Marrakech has an affluent industrial area and is the major market and organizational centre of Southern Morocco. Marrakech is a place of numerous historical monuments, buildings and the enchanting beauty of Marrakech lies in the atmosphere and the spectacular location of this city. Marrakech is the city of entertainment in Morocco. One of the important tourist spot in Marrakech is Ourika, Marrakech, a small market village near Marrakech.
Ourika is a Berber village southeast of Marrakech. This small village named Ourika, Marrakech, is known for its weekly local market, which is spread out in the whole village. The market divided in different sections, so it take some time to visit all the sections- congested with animals, vegetables, local craft and more. Many villagers from the neighboring villages visit this market. The village is very congested, but it was easy to find some quiet places at the boundaries of the village with several donkeys and local men around. The most crowded part of the market is the animal section. It is very interesting to have a look at the energetic bargaining and trade between the villagers. In another part of the market, you can see a lot of vegetables and delicious local fruits. At this colorful part of the market you will be seen many tomatoes, onions and other vegetables and herbs.

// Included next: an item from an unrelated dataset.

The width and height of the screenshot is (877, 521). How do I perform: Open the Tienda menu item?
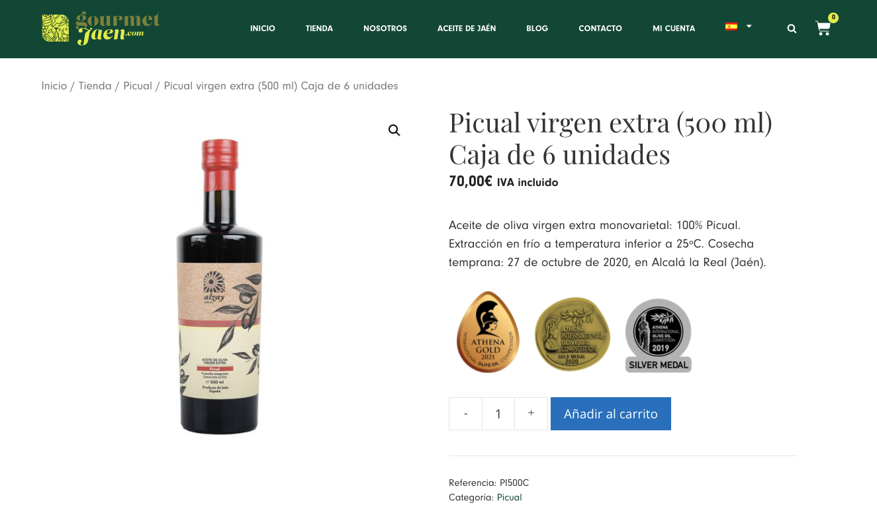(x=319, y=28)
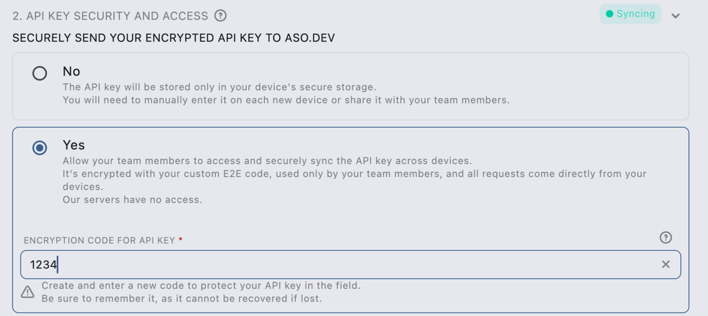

The soil in the encircling area of the village must be fertile. In the animal section and vegetable section of the market, you will be hardly seen any woman.
Marrakech comprises of two sections: the old town, or Medina, which goes back over a thousand years; and the new town, known as "Gueliz" (after a small mountain at the edge of it), which was designed and formed by the French as a planned city early in this century. When you look down the main street of Gueliz, Marrakech you can see the minaret of the Koutoubia mosque and further than that the High Atlas Mountains, covered with snow in winter.
The French occupied Morocco from 1912 to 1956 and they had a concept of space that was very different from the Moroccan. In the 1920s, when Gueliz, Marrakech was being planned and built, The French city-planners thought that the streets needed to be broad and houses separated from each other and clearly observable from the street. The centre of Gueliz is like a circle and the streets radiate out like spokes of a wheel. This place looks like a little of Paris, Place de l’Etoile and the avenues one of which is the Champs Elysee.
Gueliz, Marrakech is the modern business district in Marrakech, and it is completely different from the medina –the old historic town. This place is very much alike with a French city. For the visitor, it is the place where you find restaurants with airs and graces, pizzas and pasta joints.